A New Believer


I have listened to many systems over the years, and have never appreciated the difference speaker cables can make to a sound. In fact, I was so skeptical of the sound changes they can make that I have always not bothered with any special type of cables, generally going for generic (and dare I say it) roughly made ANY copper wire plugged in to amp and speaker. Well, imagine my surprise when I decided to do a blind test and listen to what difference cabling can make. Wow, my Vand 3A Sig's had been getting strangled! (some of you guys may want to strangle me if I told you what connects I had been using). So I am now a firm believer, cables DO make a difference.
joshc
Rok2ID,
I have done that test over the short term, in my apartment, with multiple people present, and noone able to know whether I had changed something or not (I had a screen in front of the pre/CDP to allow me to switch cables (or pretend to) and not let anyone see what I had done. I have done multi-hour test a few times. It has been enlightening each time. I can let you know results if you want but people clearly heard differences between cables used.

HOWEVER, what it brought to me was that a certain chain of products sounded different, not that the cables themselves sounded different. I have no way of testing the wires by themselves without attaching such mundane test equipment as pres, CDPs, phono stages, amps and speakers into the mix. Some of the wires obviously had different electrical properties (resistance, capacitance, inductance). I am pretty sure that they all carried music. Some did not do the details as well. I have no idea whether that was "time domain issues", an electrical issue, a resonance issue, or what it was. Everyone heard it very clearly. But what everyone took away was that everyone could hear it clearly on that setup, not another.

If you think that all cables have equal electrical properties, then you obviously have not done enough testing yourself. I have not done the tests with scientific equipment to say that the signal can be changed (which is not the same thing), but I expect that given the way you have presented your ideas (or rather, your attack on others' comments), neither have you. Personally, I am unwilling to believe that the electrical properties of the carrier have zero effect on how the piece at one end of the wire perceives the electrical signal

The nice thing about the 'wire is wire' argument for people like you is that it is easy to be satisfied. You can simply buy the cheapest CDPs and amps which look good. You don't need to worry about tubes vs transistors (it's just wire vs wire) and you don't need to worry about Class A vs Class B vs Class D (it's also just wire vs wire). CDPs are simple - bits is bits. Jitter is a figment of people's imagination or an artifact of the CD manufacturing process. Speakers and phono cartridges you might be able to claim are key, because they are not electronic signal carriers but physical transducers. But everything between tonearm output to speaker input can be garage sale castoffs linked with lamp cord.

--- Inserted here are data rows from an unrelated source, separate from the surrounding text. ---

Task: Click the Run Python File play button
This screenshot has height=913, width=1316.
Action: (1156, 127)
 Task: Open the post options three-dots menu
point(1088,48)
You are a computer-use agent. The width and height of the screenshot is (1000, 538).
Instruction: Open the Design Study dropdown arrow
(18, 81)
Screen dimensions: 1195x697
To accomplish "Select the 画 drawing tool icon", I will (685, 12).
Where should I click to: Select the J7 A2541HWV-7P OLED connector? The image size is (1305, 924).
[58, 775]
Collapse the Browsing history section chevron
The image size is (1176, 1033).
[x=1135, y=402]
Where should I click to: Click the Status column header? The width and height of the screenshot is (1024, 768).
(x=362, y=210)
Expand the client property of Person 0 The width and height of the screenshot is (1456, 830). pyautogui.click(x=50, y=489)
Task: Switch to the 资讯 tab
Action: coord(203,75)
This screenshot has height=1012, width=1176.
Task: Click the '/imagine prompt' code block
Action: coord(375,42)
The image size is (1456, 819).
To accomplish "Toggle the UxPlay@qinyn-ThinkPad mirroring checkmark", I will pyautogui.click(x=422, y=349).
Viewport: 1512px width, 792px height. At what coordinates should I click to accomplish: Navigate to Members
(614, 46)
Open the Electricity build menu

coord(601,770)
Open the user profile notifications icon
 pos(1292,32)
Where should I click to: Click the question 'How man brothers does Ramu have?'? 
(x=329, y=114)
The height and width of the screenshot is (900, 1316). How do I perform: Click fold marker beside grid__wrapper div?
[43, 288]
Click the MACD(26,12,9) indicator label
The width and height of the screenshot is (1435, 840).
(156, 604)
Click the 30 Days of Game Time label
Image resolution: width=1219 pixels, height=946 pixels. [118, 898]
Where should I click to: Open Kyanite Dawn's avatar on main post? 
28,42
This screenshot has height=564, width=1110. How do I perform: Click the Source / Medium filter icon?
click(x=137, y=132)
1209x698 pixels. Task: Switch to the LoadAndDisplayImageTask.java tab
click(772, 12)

But somehow I don't think that's the way you found yourself on Audiogon...
To T_bone:
you make a lot of good points, and I will try to respond to them all.
I would love to have the results of your test. Now we are getting somewhere.
As far as having to involve cd players and the rest of the system, well thats what we are talking about. HIFI systems. Some people are trying to twist this thread into some discussion of physics lab results, but the question is, does wire change what comes out of the speaker. If you can hear a difference, that is actually what you are saying. What happens on the wire surface at a Lab at MIT or some place is not the question. The question is HOW does it affect my hifi playing Beethoven's 9th to such a degree that I can hear it?
To T_bone:
'The nice thing about the 'wire is wire' argument for people like you is that it is easy to be satisfied. You can simply buy the cheapest CDPs and amps which look good. You don't need to worry about tubes vs transistors (it's just wire vs wire) and you don't need to worry about Class A vs Class B vs Class D (it's also just wire vs wire). CDPs are simple - bits is bits. Jitter is a figment of people's imagination or an artifact of the CD manufacturing process. Speakers and phono cartridges you might be able to claim are key, because they are not electronic signal carriers but physical transducers. But everything between tonearm output to speaker input can be garage sale castoffs linked with lamp cord.'

Now this is where you lost me. Why does my position on wire mean I buy the cheapest components? I don't get the connection. Tubes went out Econs ago. I have had class A and class AB amps. My current amp is both. I don't know whether jitter is real or not, but I paid a grand for my CD Player, so I better not hear any. I threw my phono cart away with my Thorens, or at least I threw them into the garage. Your last sentence is nonsense. BTW, I never said amps is amps or cdps is cdps, BUT some very prominent people have, including my guru's Len Feldman, Julian Hirsch and Peter Aczel. So who am I to disagree? BTW, most 'high end" amps cost what they cost to a large degree because of what it took to make them LOOK like they do. And they look GOOD.
To T_Bone:

'but I expect that given the way you have presented your ideas (or rather, your attack on others' comments)'

This seems to be a recurring theme on this site, concerning my comments. Am I doing something wrong? Breaking some rule? If I am, please set me straight. I am relatively new here.
"This is No time to be WASTING money on NONSENSE, such as wire and power cords. And EVERYONE on this site knows it's nonsense." I think this is a good example of what T_Bone may be referring to.